Energieversorgung des
Netzhautimplantats
Zunächst steht für die Verweildauer in der Studie eine
externe Energieversorgung zur Verfügung, um jeweils die optimale Einstellung für
den Chip zu finden. Dies geschieht über ein kleines Netzteil (etwa in der Größe
eines Walkmans), welches an einem Band um den Hals getragen werden kann. Für ein
vermarktungsfähiges Produkt ist eine drahtlose Energieversorgung über eine Spule
unter der Haut vorgesehen.
Studienteilnehmer
An der Studie
teilnehmen können Patienten, die zumindest auf einem Auge erblindet sind bzw.

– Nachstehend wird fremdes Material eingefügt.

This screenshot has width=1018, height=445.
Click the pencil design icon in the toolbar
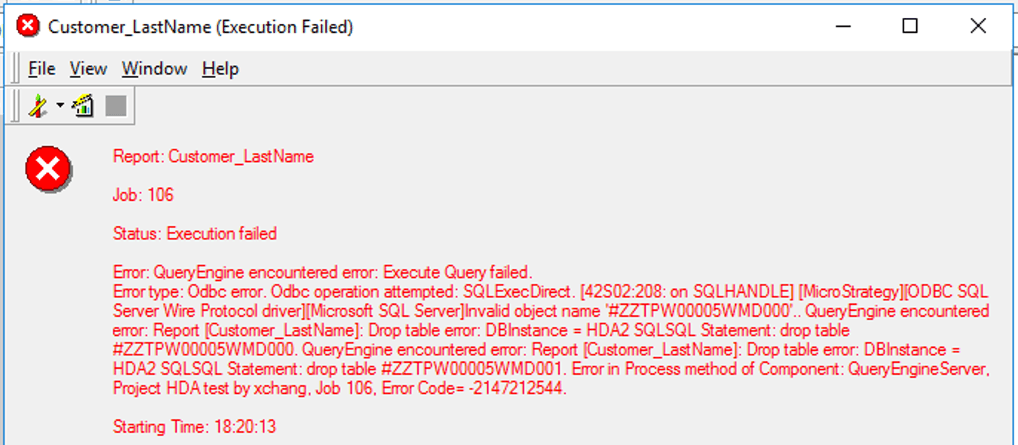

die Licht nur so unsicher lokalisieren können, dass es für ihre Orientierung
unwesentlich ist. Die Teilnehmer müssen mindestens 18 Jahre und höchstens 75
Jahre alt sein und an Retinitis Pigmentosa, Chorioideremie oder ausgedehnter
Zapfen-Stäbchen-Dystrophie leiden. Sie sollten mindestens zwölf Jahre
Seherfahrung im Leben gehabt und dabei über mindestens fünf Prozent Sehschärfe
verfügt haben.
Für eine ganze Reihe von Erblindungsursachen kommt ein
Netzhautimplantat als potenzielles Sehimplantat nicht in Frage, z.B. bei Glaukom
("grüner Star"), Erkrankungen des Sehnervs, Durchblutungsstörungen der Netzhaut,
Netzhautablösungen oder Blindheit durch Unfallverletzungen. Auch Patienten mit
altersbedingter Makuladegeneration können derzeit noch nicht an der Studie
teilnehmen.
Operation und Klinikaufenthalt
Nach den Voruntersuchungen
im Department für Augenheilkunde Tübingen (Ärztliche Direktoren: Prof. Dr. med.
Eberhart Zrenner und Prof. Dr. Karl-Ulrich Bartz-Schmidt) wurden die Patienten
entweder von PD Dr. med. Helmut Sachs (Leitender Oberarzt der
Universitäts-Augenklinik Regensburg) oder Prof. Bartz-Schmidt operiert. Sie
blieben zunächst eine Woche stationär in der Tübinger Augenklinik zu
augenärztlichen Untersuchungen und täglichen Nachkontrollen. In den darauf
folgenden drei Wochen wurde in speziellen, ambulanten Untersuchungen die
Funktionsfähigkeit und die Verträglichkeit des Chips geprüft. Die Patienten
konnten in dieser Zeit in Tübingen im Hotel wohnen und wurden durch Ärzte des
Universitätsklinikums auch psychologisch betreut.
Nach Abschluss der
Untersuchungen wurde der Chip wieder entfernt. Ein Patient behielt auf eigene
Verantwortung das Implantat länger und trägt es seit 16 Monaten
beschwerdefrei.
Der derzeitige Stand der Forschung und der postoperative
Verlauf nach Explantation lassen annehmen, dass eine zweite Implantation am
selben Auge möglich ist. Ein Implantat einer späteren Generation könnte auf
jeden Fall ohne Bedenken in das nicht-operierte Partnerauge implantiert werden.
Ethische Aspekte der klinischen Pilot Studie
Die Pilot-Studie wurde
am 14.9.2005 von der Ethik-Kommission der Medizinischen Fakultät der Universität
Tübingen medizinisch und ethisch geprüft und als Forschungsprojekt positiv
bewertet.
Besonderer Dank gilt den Patientinnen und Patienten, die sich für diese Studie zur Verfügung gestellt haben. Sie sind Pioniere und nahmen nicht zum persönlichen Vorteil teil, da bei einer zeitlich begrenzten Implantation noch kein anhaltender Nutzen für Patienten vorhanden ist. Vielmehr bestand ihre Motivation darin, die Forschung voranbringen zu helfen. Sehr erfreulich war auch die Aussage aller sieben Patienten, dass keiner von ihnen die positiven Erlebnisse bei der Pilotstudie missen möchte.
Quelle: Pressemitteilung Informationsdienst Wissenschaft e.V.